Because of its historical importance—Alcatraz Island is part of the Golden Gate National Recreation Area and administered by the National Park Service—archaeologists couldn’t just dig up the mostly cement prison yard to see what was under it. Instead, researchers used non-invasive ground-penetrating radar and laser scans to locate to see if they could find anything still lying beneath. Afterward, they compared their results to old maps, historical documents and photographs to help them interpret their data. All together, they believe they’ve located an ammunition magazine, a “bombproof” earthwork traverse as well as brick and masonry tunnels. The finds are revealed in the journal Near Surface Geophysics.
“This really changes the picture of things,” lead author Timothy de Smet, an archaeologist at Binghamton University, tells Katherine J. Wu at Nova. “These remains are so well preserved, and so close to the surface. They weren’t erased from the island—they’re right beneath your feet.”
There’s a reason the fort at Alcatraz didn’t last. Adam Brinklow at Curbed San Francisco reports that construction of a brick and masonry fort on the island began in 1853, but even before it was completed, powerful new artillery made that style of construction obsolete. In 1870, the military began a project to upgrade the island to sturdier earthwork fortifications, but that plan was not completed. Instead, during the Civil War and late 1800s, the military began using Alcatraz as a prison and quarantine zone for soldiers with tropical diseases. Its reputation as a prison fort grew from there, and in 1907, the U.S. officially designated it a military prison. The military went about constructing the massive concrete cellblock it’s become known for—the world’s largest reinforced concrete building at the time of its completion in 1912—burying the remains of the old fort and earthworks beneath.

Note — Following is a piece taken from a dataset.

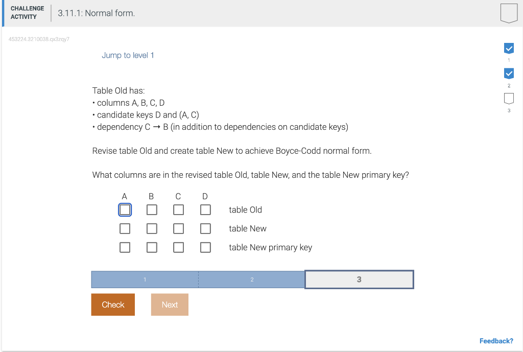523x352 pixels.
Task: Click the Next button
Action: coord(170,304)

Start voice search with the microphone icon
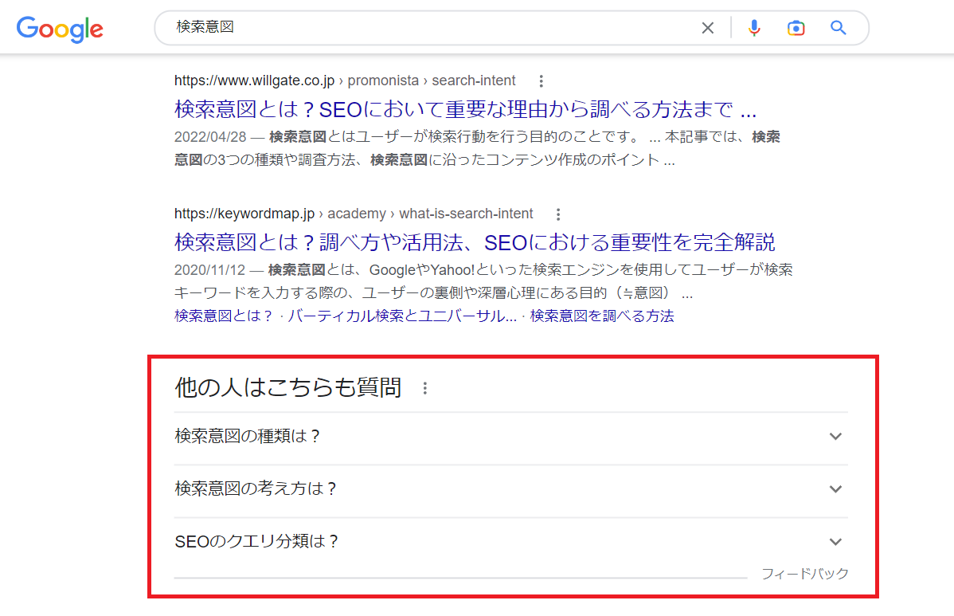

Maintaining the island prison was a costly endeavor, not to mention Alcatraz’s harsh conditions were bad PR. In 1933, the military transferred the prison to the U.S. Bureau of Prisons where for the next 30 years it served as a segregation unit for the most difficult prisoners housed in federal custody. That’s the era that made the Rock legendary in popular culture. Due to the expenses of running it, it closed its doors for good in 1963.
The new archaeological research shines a light on the long-lost history of the island before Al Capone, Machine Gun Kelly and the “Birdman” Robert Stroud made it infamous. “This really reinforces what several historians and archaeologists had long suspected,” co-author and Alcatraz historian John Martini tells Wu. “Up until this point, we had nothing to go on except for a few visible trace remains and maps—and a lot of suspicion.”
In the article, the researchers suggest this type of non-invasive research can help archaeologists investigate other sensitive places, too, so as they put it they can “figuratively rather than literally dig up an otherwise inaccessible but fascinating past.”